■ **PROBLEM REQUIREMENTS**: The expected output is the data below, character for character, without its pictures.

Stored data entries
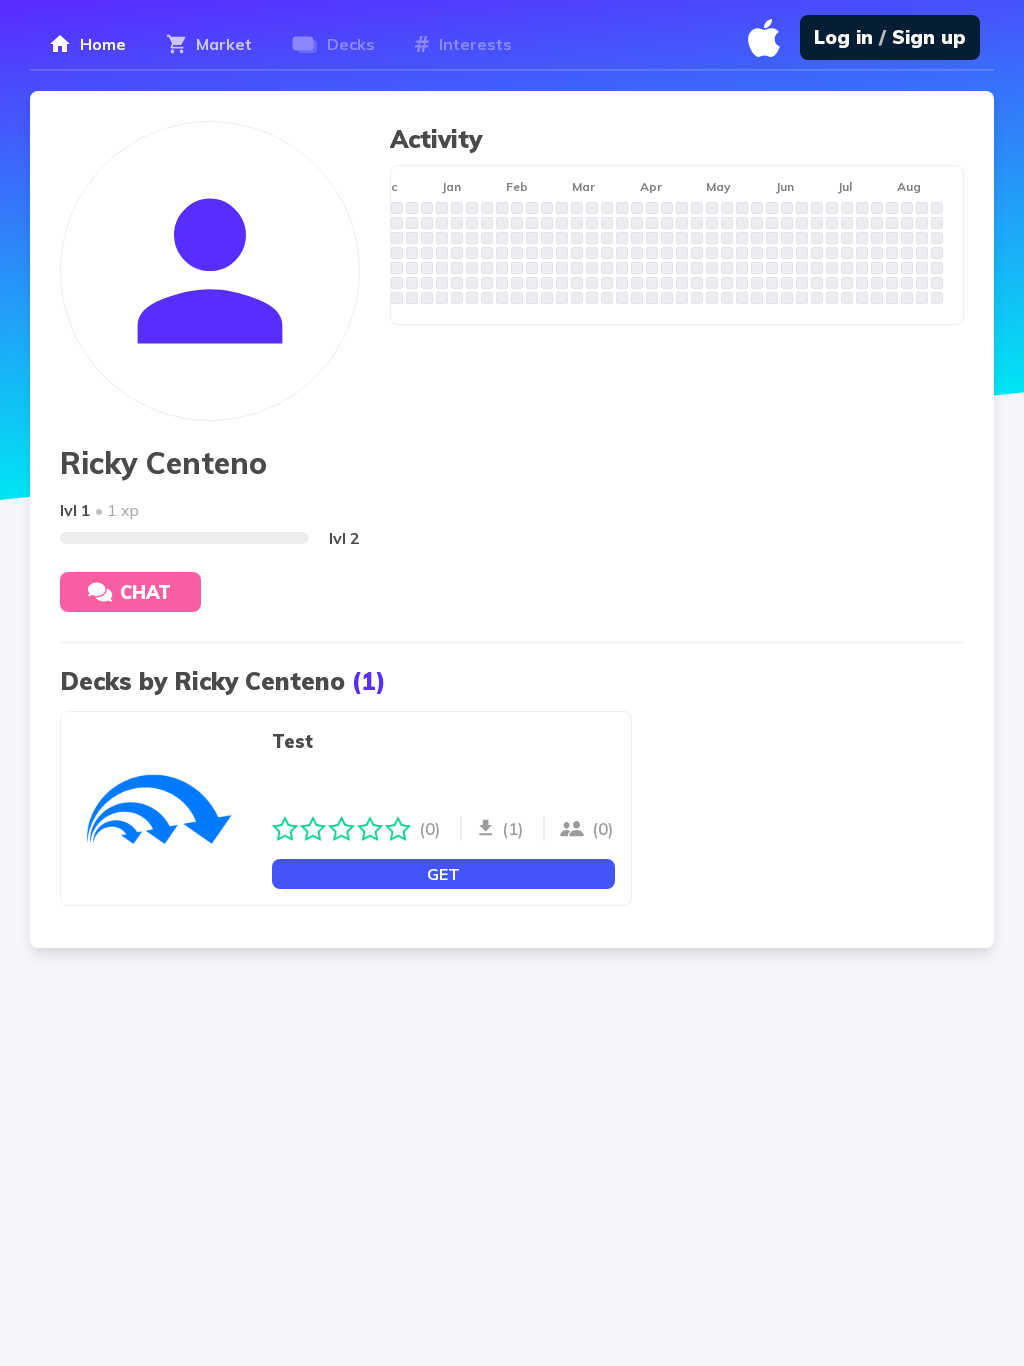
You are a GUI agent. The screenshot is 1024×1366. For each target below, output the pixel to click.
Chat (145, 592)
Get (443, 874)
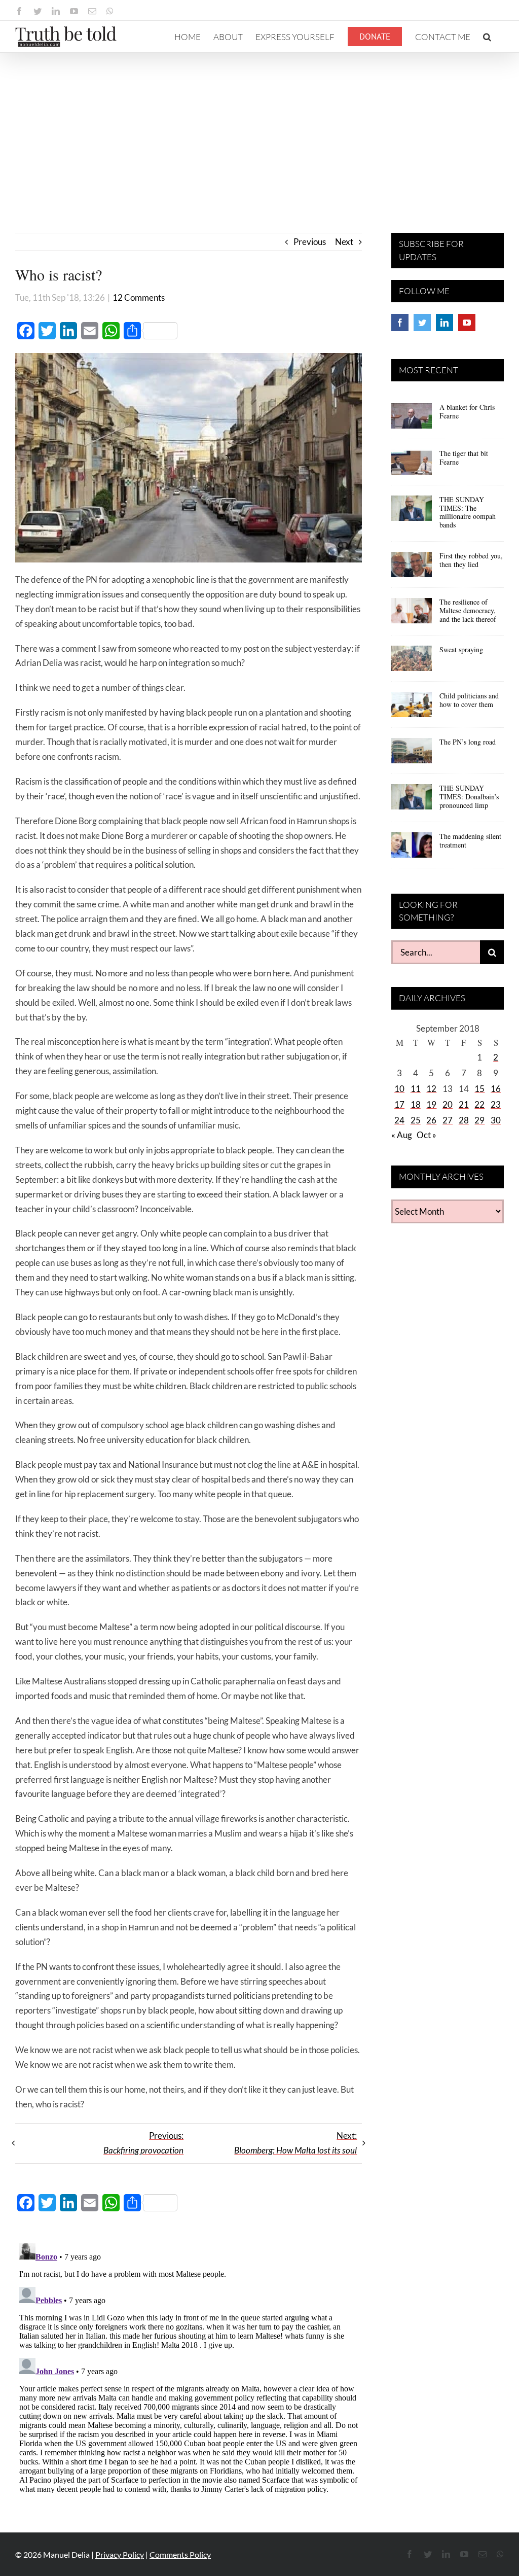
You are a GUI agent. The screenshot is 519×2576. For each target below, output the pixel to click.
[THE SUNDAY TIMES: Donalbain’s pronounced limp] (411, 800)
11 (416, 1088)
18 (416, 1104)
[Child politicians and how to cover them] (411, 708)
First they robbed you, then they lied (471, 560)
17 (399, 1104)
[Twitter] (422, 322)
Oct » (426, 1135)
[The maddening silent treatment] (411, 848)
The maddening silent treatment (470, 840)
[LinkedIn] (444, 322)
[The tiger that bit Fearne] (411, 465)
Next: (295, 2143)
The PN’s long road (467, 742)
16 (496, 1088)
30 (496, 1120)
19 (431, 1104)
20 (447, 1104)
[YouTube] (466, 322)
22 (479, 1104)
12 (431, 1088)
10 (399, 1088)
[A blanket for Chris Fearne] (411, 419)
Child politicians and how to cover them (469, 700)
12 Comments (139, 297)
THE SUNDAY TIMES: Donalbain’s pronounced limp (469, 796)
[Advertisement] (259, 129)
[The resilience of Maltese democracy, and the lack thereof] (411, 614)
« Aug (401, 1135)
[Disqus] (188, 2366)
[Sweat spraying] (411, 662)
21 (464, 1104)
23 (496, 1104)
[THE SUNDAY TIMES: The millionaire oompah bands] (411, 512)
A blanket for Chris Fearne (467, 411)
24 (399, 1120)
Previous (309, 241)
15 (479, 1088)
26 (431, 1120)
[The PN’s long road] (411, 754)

■ **REPLY TO THE TASK**:
You are a GUI agent. The screenshot is 1024×1366. For each target below, output the pixel to click.
Chat (145, 592)
Get (443, 874)
You are a GUI agent. The screenshot is 519×2576. For each target below, output the pixel to click.
[THE SUNDAY TIMES: Donalbain’s pronounced limp] (411, 800)
11 (416, 1088)
18 (416, 1104)
[Child politicians and how to cover them] (411, 708)
First they robbed you, then they lied (471, 560)
17 (399, 1104)
[Twitter] (422, 322)
Oct » (426, 1135)
[The maddening silent treatment] (411, 848)
The maddening silent treatment (470, 840)
[LinkedIn] (444, 322)
[The tiger that bit Fearne] (411, 465)
Next: (295, 2143)
The PN’s long road (467, 742)
16 (496, 1088)
30 (496, 1120)
19 (431, 1104)
20 (447, 1104)
[YouTube] (466, 322)
22 (479, 1104)
12 (431, 1088)
10 (399, 1088)
[A blanket for Chris Fearne] (411, 419)
Child politicians and how to cover them (469, 700)
12 Comments (139, 297)
THE SUNDAY TIMES: Donalbain’s pronounced limp (469, 796)
[Advertisement] (259, 129)
[The resilience of Maltese democracy, and the lack thereof] (411, 614)
« Aug (401, 1135)
[Disqus] (188, 2366)
[Sweat spraying] (411, 662)
21 (464, 1104)
23 (496, 1104)
[THE SUNDAY TIMES: The millionaire oompah bands] (411, 512)
A blanket for Chris Fearne (467, 411)
24 (399, 1120)
Previous (309, 241)
15 (479, 1088)
26 (431, 1120)
[The PN’s long road] (411, 754)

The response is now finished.